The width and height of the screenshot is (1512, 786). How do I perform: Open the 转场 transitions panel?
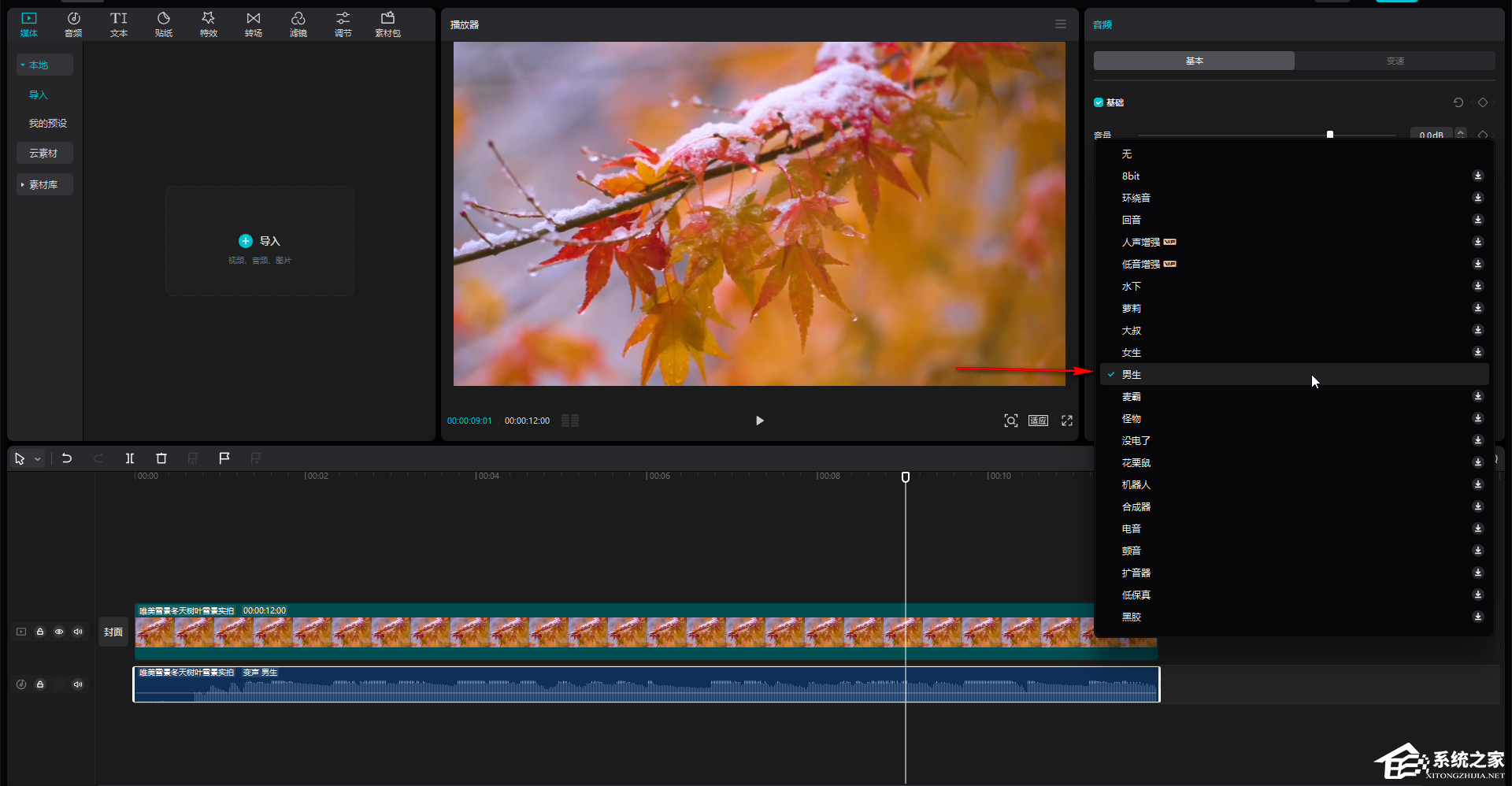pos(253,24)
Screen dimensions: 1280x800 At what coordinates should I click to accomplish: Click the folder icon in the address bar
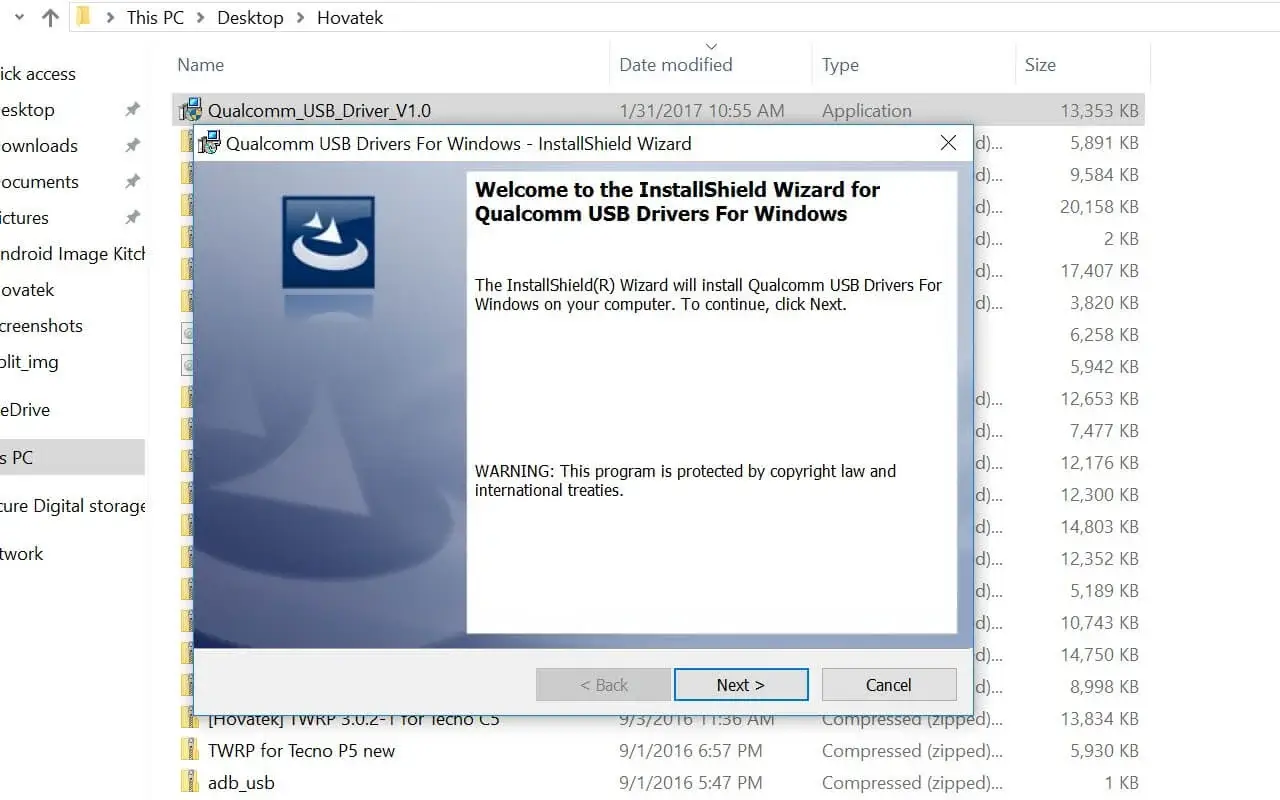point(84,16)
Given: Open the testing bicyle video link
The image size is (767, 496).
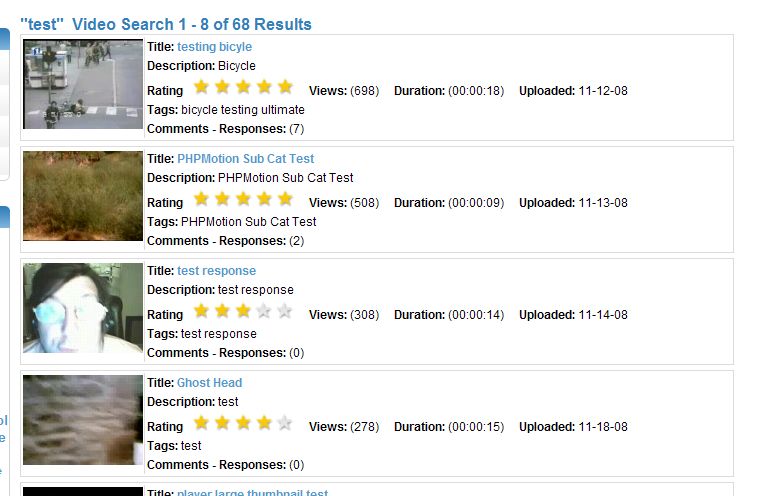Looking at the screenshot, I should pos(214,47).
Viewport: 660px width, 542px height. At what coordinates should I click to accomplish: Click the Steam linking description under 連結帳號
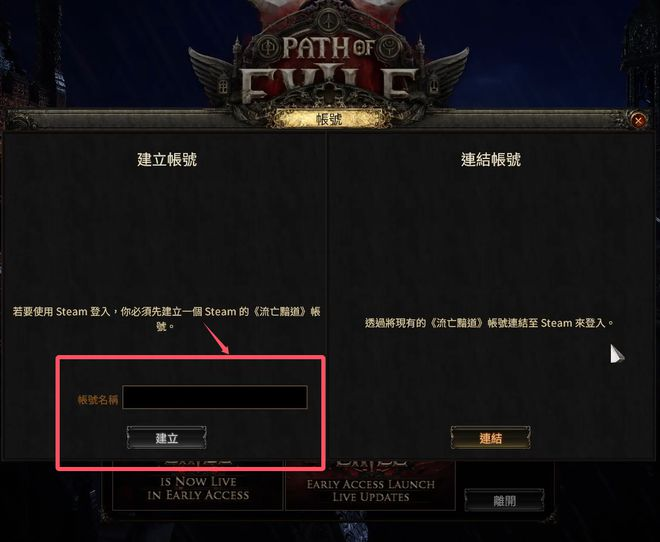click(490, 323)
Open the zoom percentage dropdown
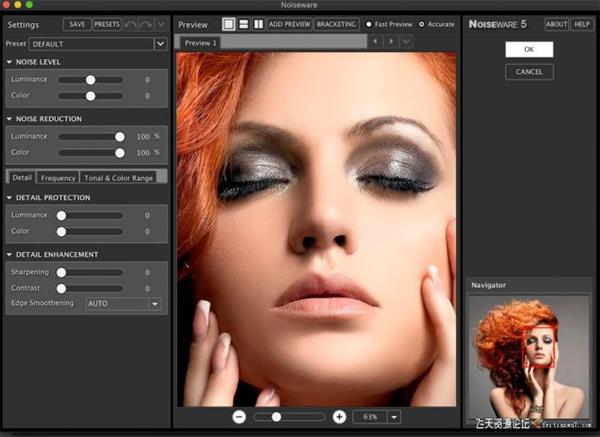 pos(394,416)
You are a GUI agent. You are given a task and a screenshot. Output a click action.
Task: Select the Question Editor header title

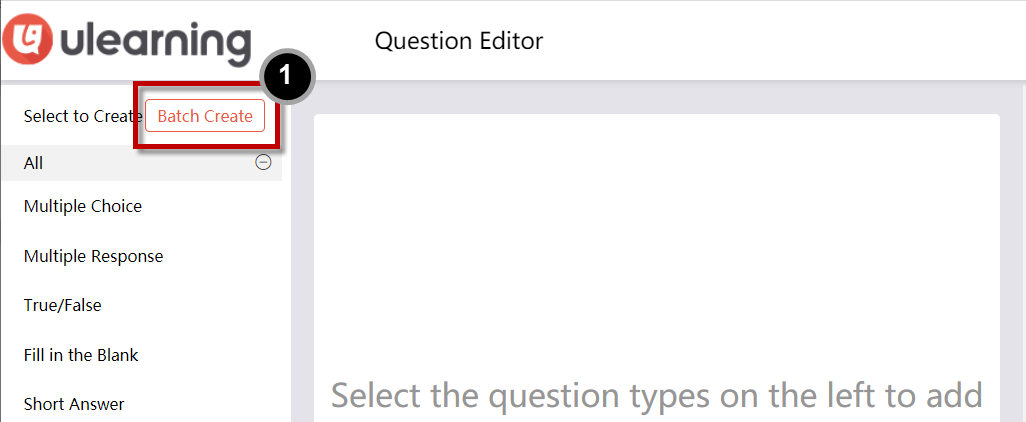click(x=459, y=41)
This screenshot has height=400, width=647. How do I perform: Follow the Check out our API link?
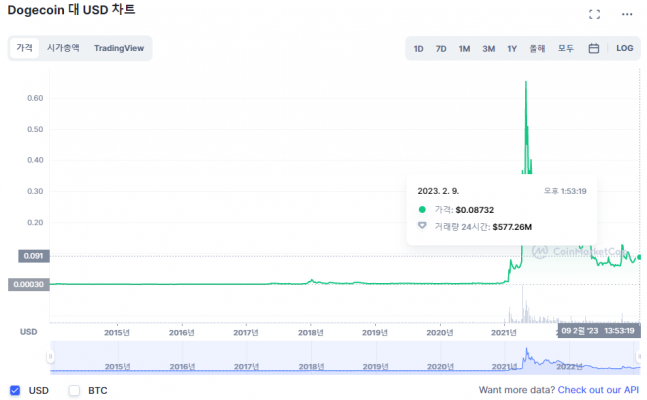coord(597,390)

• _Direction_: Copy out all of the data above word for word, but leave out the pictures.

• _Output_:
The width and height of the screenshot is (1512, 786). How do I perform: Open the 转场 transitions panel?
pos(253,24)
Screen dimensions: 1280x800 At what coordinates should I click to accomplish: Click the folder icon in the address bar
point(84,16)
Given: Open the testing bicyle video link
The image size is (767, 496).
Looking at the screenshot, I should pos(214,47).
Viewport: 660px width, 542px height. At what coordinates should I click to accomplish: Click the Steam linking description under 連結帳號
click(490, 323)
Open the zoom percentage dropdown
 pos(394,416)
You are a GUI agent. You are given a task and a screenshot. Output a click action.
Task: Select the Question Editor header title

click(x=459, y=41)
This screenshot has height=400, width=647. How do I perform: Follow the Check out our API link?
coord(597,390)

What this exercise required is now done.